Everyone, no matter how young or old, is searching for the fulfilment of their desires.

In this life, the search will always come up short. Prior to his conversion, St Augustine sought to quench the longings of his heart in unlimited self-determination.

Post-conversion he wrote, “You have made us for yourself, O Lord, and our heart is restless until it rests in you.”

As we think about the saints during November, Catholic schools are reminded to recommit themselves to the mission of holiness.

One of the main purposes of Catholic education is to produce saints. This goal is not some airy-fairy concept but a supernatural vision that drives every decision, from strategic planning to daily management.

The task entrusted to schools by the church through the local bishop is about forming students (as well as staff and families) to become fully who they were created to be, to help them flourish as they develop and use their God given gifts and talents.

The saints were young and old, rich and poor, healthy and sick, women and men, learned and simple. Photo: Supplied
The saints were young and old, rich and poor, healthy and sick, women and men, learned and simple. Photo: Supplied

When asked how to become a saint, St Thomas Aquinas replied simply: “Will it.”

With God’s grace, we must make intentional, conscious choices in living the virtuous life. As we daily conform our life to Jesus, we become what we desire so that “it is no longer I who live but Christ who lives in me” (Gal.2:20).

This divine transformation is the nobility to which each of us is called.

This month provides the perfect opportunity to cultivate the desire for all this is true, good, beautiful, in the journey of life.

Education is not primarily about knowledge and skills, however valuable and necessary they are. Rather, it is primarily about character and virtue which produce good citizens of this world and the next.
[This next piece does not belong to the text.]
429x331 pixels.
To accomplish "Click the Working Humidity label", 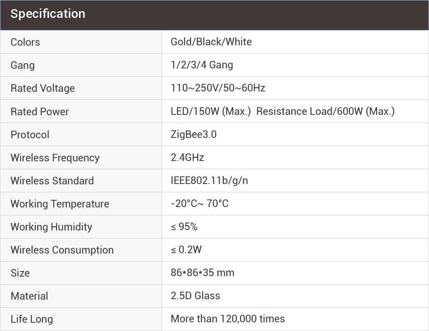I will pos(51,227).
How do we culture this desire for holiness in our school communities? One way is to explore the lives of our heavenly role models.

They struggled with every issue we encounter. They were young and old, rich and poor, healthy and sick, women and men, learned and simple.

They show us by their life and death that something real is at stake in the adventure of life, that there is something worth living for and dying for.

This year teachers and students at St Peter Chanel chose a patron saint for each grade level in our school and we dedicated each space and each key learning area to a saint.

For example, Year 3 chose St Padre Pio as their patron saint because of his love for the sacrament of reconciliation.

This holy man can intercede for them in a special way as they prepare to receive this sacrament.

As another example, we chose St John Paul II as patron of PDHPE as he taught a renewed understanding of the human body (and because of his love for everything outdoors).

Surrounded by such a great cloud of witnesses, we hope to cultivate our desire to continually seek God’s face until we are with Him for all eternity.

All you holy men and women, pray for us!